His friends said to him, "If you were going to come back after four days, why were you telling unnecessary lies? We were not objecting, saying that you cannot come back on the fourth day.
It is your house - you can come and go wherever you want, and you can stay there as long as you want. But why do you always say...? We have never found you sticking to the date that you have given."
Mulla Nasruddin said, "You don't know the reality. I have kept one of the ugliest women as a housekeeper, to look after the house, to clean the house and keep it ready for whenever I go."
Those fellows said, "But that has nothing to do with your four weeks, three weeks...."
He said, "Just listen. When I go, I see her, and feel she is disgusting. And I have made it a point that the day she starts looking beautiful to me, I escape. I say, 'Now it is time.' So it all depends. I don't know exactly how long it will take for her to appear beautiful to me. Missing women, sometimes it takes four days, sometimes seven days; it is unreliable. But one thing is certain - I have made it clear - the moment I start thinking of the woman as beautiful I say to myself, 'Mulla, this is the time.

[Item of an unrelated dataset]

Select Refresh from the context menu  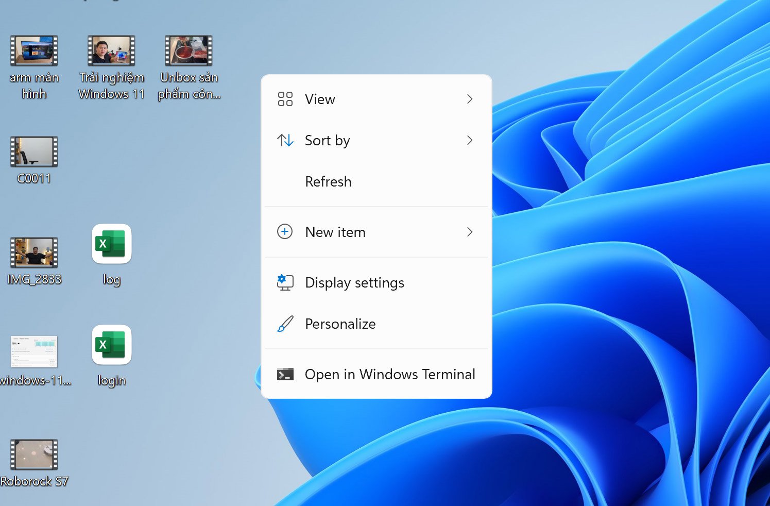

Escape! This is the same woman!'
"And I pack up my things and rush away, because if I stay a little longer I may never come back.
And the woman is so disgusting! But in three or four days' time, one gets accustomed to her, and the need for a woman, for a companion, for a friend - there is nobody, only that woman - it changes your perception."
So the same man can say that the woman is disgusting one day, and after a week he can say she is the most beautiful woman. This is "po".
It is better not to say yes, not to say no; to keep the judgment suspended, uncertain.
Science is certainly coming of age. Man is lingering, and one hopes that he will also come of age.
The moment man comes of age, all religions will disappear; they are childish. All political leaders will look like buffoons - that's what they are. Cunning, hypocritical, destructive, murderous criminals - that is what they are. If man comes of age the whole vision of life is going to change. Science certainly is coming of age. But one of the unfortunate things is, the vast majority of humanity is not aware of the latest insights of science or the oldest insights of the mystics.
My effort, my whole life, I have devoted to bringing the mystics' vision close to the scientific approach.
I want that one day when science has become really fully mature, the distinction between mysticism and science will disappear. They will speak in the same language.
Mysticism will speak of the inner reality of man, science will speak of the outer reality; but the language will be the same. And the understanding between the two will be immense. There will be no conflict - there cannot be.